What is needed:
Can you reproduce the material below word for word, omitting the pictures from your reply?

— start —

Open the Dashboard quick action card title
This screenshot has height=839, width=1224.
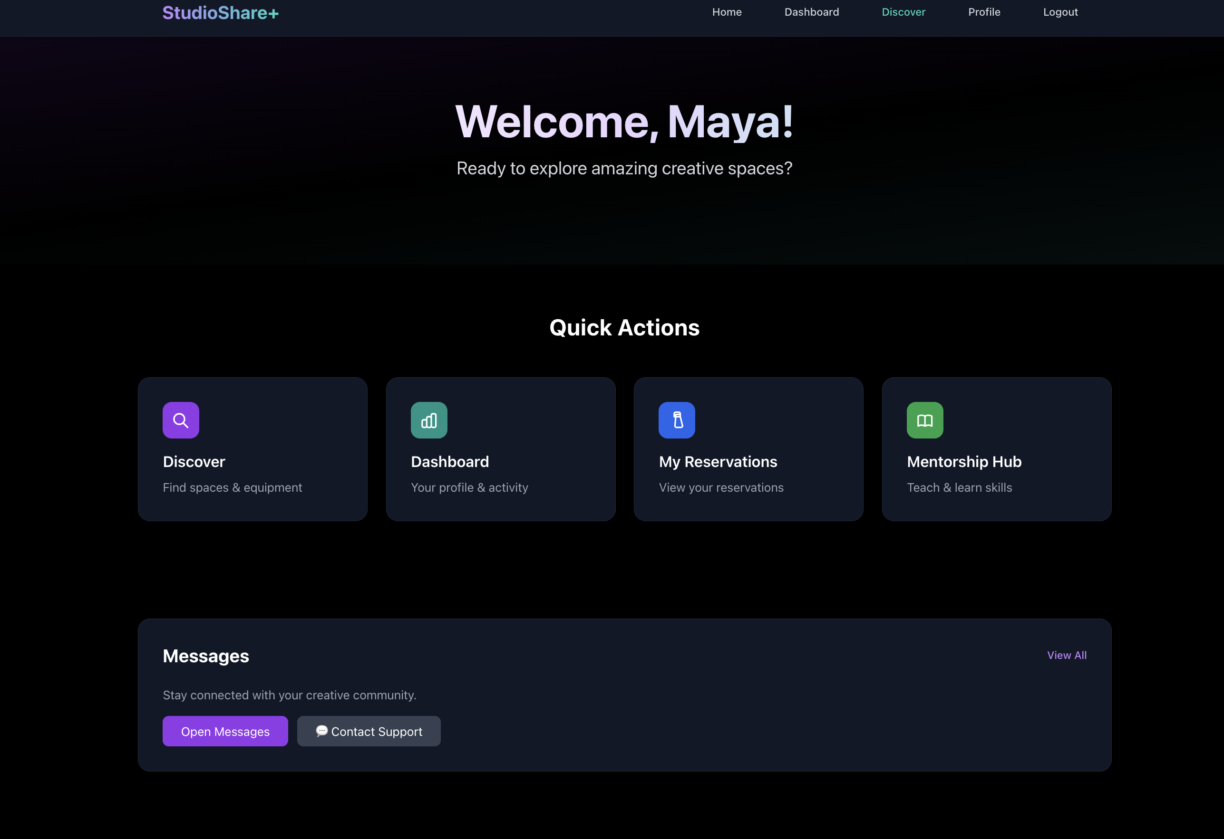coord(449,462)
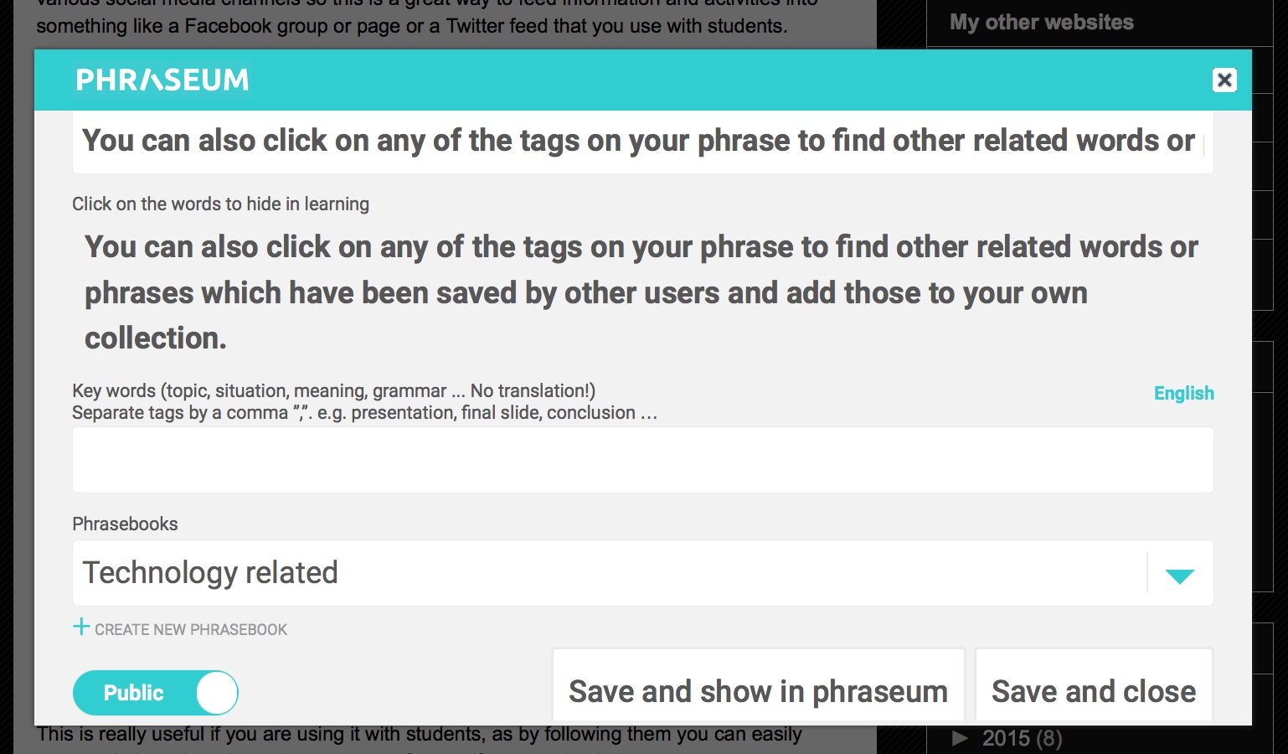
Task: Open the "2015 (8)" archive link
Action: click(x=1022, y=738)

— end —

Finished exercise:
Open the Dashboard quick action card title
This screenshot has height=839, width=1224.
coord(449,462)
Task: Open the "2015 (8)" archive link
Action: click(x=1022, y=738)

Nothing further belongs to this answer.